Goldstein: suo connazionale americano ed ebreo, suo quasi coetaneo, come lui di Brooklyn, con percorsi di studio vicini, poi – per fortuna del professor Shapiro – separatisi al bivio della disumanità. Goldstein ha scelto lo stragismo, il professor Shapiro ha scelto la ricerca. Il pubblico gradisce la confessione del professor Shapiro, dell’ebreo che finalmente fa ammenda per i crimini commessi dal suo barbaro fratello Goldstein e applaude la conclusione illuminata, umiliata e umiliante, della conferenza. L’effetto è straordinario. Anche per me, in un certo senso, perché il libro del professor Shapiro mi è piaciuto molto a suo tempo, un po’ meno i suoi sforzi successivi a difesa dell’identità di Shakespeare, non altrettanto convincenti.

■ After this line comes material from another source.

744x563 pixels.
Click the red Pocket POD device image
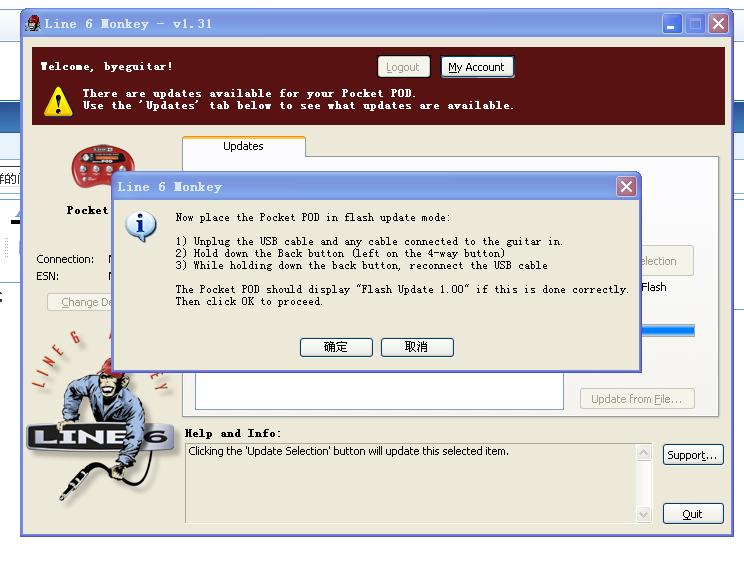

Ma ora, grazie a lui, mi rendo conto che quando un ebreo, professore, parla di un argomento di quattrocento anni fa deve attualizzarlo e confrontarsi con il male di oggi, e deve dissociarsi dalle azioni di Goldstein e di Yigal Amir, assassino di Itzchak Rabin; a scanso di equivoci. E ho capito allora che Goldstein e Amir rischiano di compensare (o giustificare retroattivamente?) le angherie subite da Shylock e, perché no?, da tutti i suoi contemporanei ebrei. E quindi è opportuno dissociarsi. Certamente il professor Shapiro è stato malamente frainteso. Non voleva certo dire questo. Ma l’ha detto. E il pubblico ha applaudito gratificato da questo strano mea culpa di uno studioso, altrimenti, di tutto rispetto.
Ci sono ebrei, dunque, che non odiano affatto se stessi, ma si vergognano un po’ di qualche loro simile, come accade del resto a tutti gli esseri umani in giro per il mondo. Ma l’ebreo deve giustificarsi. Anche quando non glielo chiede nessuno, anche quando sta parlando di un argomento che non c’entra proprio nulla. Ma, evidentemente, quando si affronta l’antisemitismo, anche in letteratura, si sente di dover mettere le mani avanti, per dire che, lo sappiamo, anche in Israele, oggi… È politically correct, e va fatto. Il pubblico è contento, e applaude più volentieri. L’ebreo esce con l’amaro in bocca, umiliato dall’umiliazione a cui il suo autorevole simile e insigne collega si è inutilmente sottoposto. E il grande mito di Shylock ha mietuto la sua ennesima vittima.